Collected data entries

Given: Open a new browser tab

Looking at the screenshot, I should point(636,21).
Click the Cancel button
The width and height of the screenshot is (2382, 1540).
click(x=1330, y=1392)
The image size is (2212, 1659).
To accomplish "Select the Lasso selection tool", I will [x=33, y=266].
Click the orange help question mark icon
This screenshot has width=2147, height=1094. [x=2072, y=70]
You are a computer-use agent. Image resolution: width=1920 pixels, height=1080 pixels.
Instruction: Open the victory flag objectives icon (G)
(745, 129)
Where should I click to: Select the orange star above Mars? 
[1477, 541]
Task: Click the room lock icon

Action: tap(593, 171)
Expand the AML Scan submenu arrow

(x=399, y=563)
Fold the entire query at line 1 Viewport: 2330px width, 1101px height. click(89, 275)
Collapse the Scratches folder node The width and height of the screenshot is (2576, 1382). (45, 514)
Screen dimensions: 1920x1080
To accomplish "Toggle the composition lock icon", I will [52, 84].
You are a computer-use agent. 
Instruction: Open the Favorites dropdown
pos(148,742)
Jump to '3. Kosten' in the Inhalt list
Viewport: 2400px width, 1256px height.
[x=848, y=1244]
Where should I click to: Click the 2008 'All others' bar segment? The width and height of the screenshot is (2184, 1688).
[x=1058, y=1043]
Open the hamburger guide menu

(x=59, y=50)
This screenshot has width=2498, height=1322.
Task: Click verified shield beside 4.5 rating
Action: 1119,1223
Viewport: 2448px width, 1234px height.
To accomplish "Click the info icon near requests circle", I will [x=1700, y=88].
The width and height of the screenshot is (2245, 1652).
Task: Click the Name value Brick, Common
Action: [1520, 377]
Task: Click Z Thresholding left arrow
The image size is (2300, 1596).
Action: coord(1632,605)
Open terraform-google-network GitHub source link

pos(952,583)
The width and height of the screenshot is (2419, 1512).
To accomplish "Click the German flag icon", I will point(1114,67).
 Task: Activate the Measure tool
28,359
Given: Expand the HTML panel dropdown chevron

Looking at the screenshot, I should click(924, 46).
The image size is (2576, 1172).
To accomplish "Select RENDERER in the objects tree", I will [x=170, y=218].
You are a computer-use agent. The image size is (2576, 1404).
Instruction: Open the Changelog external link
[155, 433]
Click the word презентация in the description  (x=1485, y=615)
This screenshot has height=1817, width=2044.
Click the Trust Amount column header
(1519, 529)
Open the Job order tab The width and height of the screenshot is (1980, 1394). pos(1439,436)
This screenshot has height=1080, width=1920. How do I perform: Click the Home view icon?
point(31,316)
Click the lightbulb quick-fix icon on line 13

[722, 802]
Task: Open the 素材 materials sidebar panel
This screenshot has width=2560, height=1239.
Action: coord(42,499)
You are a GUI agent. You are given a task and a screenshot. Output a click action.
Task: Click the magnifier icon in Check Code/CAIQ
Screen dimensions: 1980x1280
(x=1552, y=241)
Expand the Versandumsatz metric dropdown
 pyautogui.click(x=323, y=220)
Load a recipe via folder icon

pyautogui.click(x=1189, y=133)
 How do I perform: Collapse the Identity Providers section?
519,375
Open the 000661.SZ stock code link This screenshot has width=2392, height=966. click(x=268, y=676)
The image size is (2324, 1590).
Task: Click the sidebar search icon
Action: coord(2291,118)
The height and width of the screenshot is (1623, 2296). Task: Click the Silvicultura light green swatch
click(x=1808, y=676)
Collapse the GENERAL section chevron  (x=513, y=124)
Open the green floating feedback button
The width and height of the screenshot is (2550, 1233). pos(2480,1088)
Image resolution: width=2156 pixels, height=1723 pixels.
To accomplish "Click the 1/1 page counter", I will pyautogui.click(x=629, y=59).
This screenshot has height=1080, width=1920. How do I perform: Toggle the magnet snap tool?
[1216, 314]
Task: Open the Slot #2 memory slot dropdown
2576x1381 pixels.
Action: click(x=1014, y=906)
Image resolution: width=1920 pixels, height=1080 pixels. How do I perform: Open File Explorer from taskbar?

» **Problem statement**: The output must consist solely of the lines from the first line of the records through the line containing "Fold the entire", reproduced exactly.

» **Response area**:
Given: Open a new browser tab

Looking at the screenshot, I should point(636,21).
Click the Cancel button
The width and height of the screenshot is (2382, 1540).
click(x=1330, y=1392)
The image size is (2212, 1659).
To accomplish "Select the Lasso selection tool", I will [x=33, y=266].
Click the orange help question mark icon
This screenshot has width=2147, height=1094. [x=2072, y=70]
You are a computer-use agent. Image resolution: width=1920 pixels, height=1080 pixels.
Instruction: Open the victory flag objectives icon (G)
(745, 129)
Where should I click to: Select the orange star above Mars? 
[1477, 541]
Task: Click the room lock icon

Action: tap(593, 171)
Expand the AML Scan submenu arrow

(x=399, y=563)
Fold the entire query at line 1 Viewport: 2330px width, 1101px height. click(89, 275)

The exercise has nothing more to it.